BEGIN Text
The ‘nine meditations of the visualization of the impure’ (bujing guan jiuxiang 不淨觀
九想)—followed by a meditation on the skeleton emitting light—were also taught in the
1930s by the tantric master Nenghai 能海 (1886–1967), who integrated the meditation on
impurity into his handbook for basic meditation.31 I will delve into this particular case as
an example of the actual practice of the visualization of the impure in modern times. The
aśubha meditation is part of a series of visualizations within a sequential meditative path; it
is typically introduced by the ‘meditation on death’ (sixiang 死想) and is followed by the
‘meditation on the white bones’ (baigu xiang 白骨想). The meditation on death reads:
Visualize your body while it is cooling down and the vital energy is receding; the
body becomes rigid: it is a corpse now.
觀想自身,身冷氣絕,肢體僵直,現前便是一具死屍。 (Nenghai, 1946)
The nine meditations are listed as follows: 1. ‘Swelling’ (pang 膀); 2. ‘Tumefaction’
(zhang 脹); 3. ‘Blue [stains]’ (qing 青); 4. ‘Stasis of blood’ (yu 瘀); 5. ‘Decay’ (huai 壞); 6.
‘Spread of blood’ (xuetu 血塗); 7. ‘Pus’ (nong 膿); 8. ‘Decomposition’ (lan 爛); 9. ‘Maggots’
(qu 蛆). While this list does not perfectly match any of the extant canonical lists, the
explanation of the nine meditations closely follows the contents of the above quoted
texts.32 At the same time, by referring to the Chinese heroes Liu Bang 劉邦 (256–195 BCE)
and Xiang Yu 項羽 (232–202 BCE) or to a modern object such as a light bulb, Nenghai adds
a personal touch to the received tradition:
Visualize one’s body as if deceased for a few days, as it slowly degenerates and
smells bad. Initially, the skin becomes purple and starts to swell and bloat; after
a while, blue stains begin to appear until blood comes out and the whole body
assumes a dark purple color. The skin starts to decay and rot, and bad blood
colors the whole skeleton. Dead blood becomes pus, while the flesh and the
internal organs decompose, falling to pieces. Among the blood and the rotten
flesh, worms are born; they crawl around and eat the remaining flesh. When they
are done, they transform into moths and fly far away (this type of visualization
is helpful in case of diseases; one can visualize worms eating at the bruises by
concentrating on the areas of sickness). The body is now just a white skeleton.
END Text
BEGIN Collected material
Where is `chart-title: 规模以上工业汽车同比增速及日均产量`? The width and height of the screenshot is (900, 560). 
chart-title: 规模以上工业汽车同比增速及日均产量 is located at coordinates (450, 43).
END Collected material
Exercise prompt:
In the passage on the meditation on impurity, take the part that opens with "The ‘nine meditations" and closes with "觀想自身,身冷氣絕,肢體僵直,現前便是一具死屍。 (Nenghai, 1946)", and write it out again with "corpse" changed to "dead body".

Written response:
The ‘nine meditations of the visualization of the impure’ (bujing guan jiuxiang 不淨觀
九想)—followed by a meditation on the skeleton emitting light—were also taught in the
1930s by the tantric master Nenghai 能海 (1886–1967), who integrated the meditation on
impurity into his handbook for basic meditation.31 I will delve into this particular case as
an example of the actual practice of the visualization of the impure in modern times. The
aśubha meditation is part of a series of visualizations within a sequential meditative path; it
is typically introduced by the ‘meditation on death’ (sixiang 死想) and is followed by the
‘meditation on the white bones’ (baigu xiang 白骨想). The meditation on death reads:
Visualize your body while it is cooling down and the vital energy is receding; the
body becomes rigid: it is a dead body now.
觀想自身,身冷氣絕,肢體僵直,現前便是一具死屍。 (Nenghai, 1946)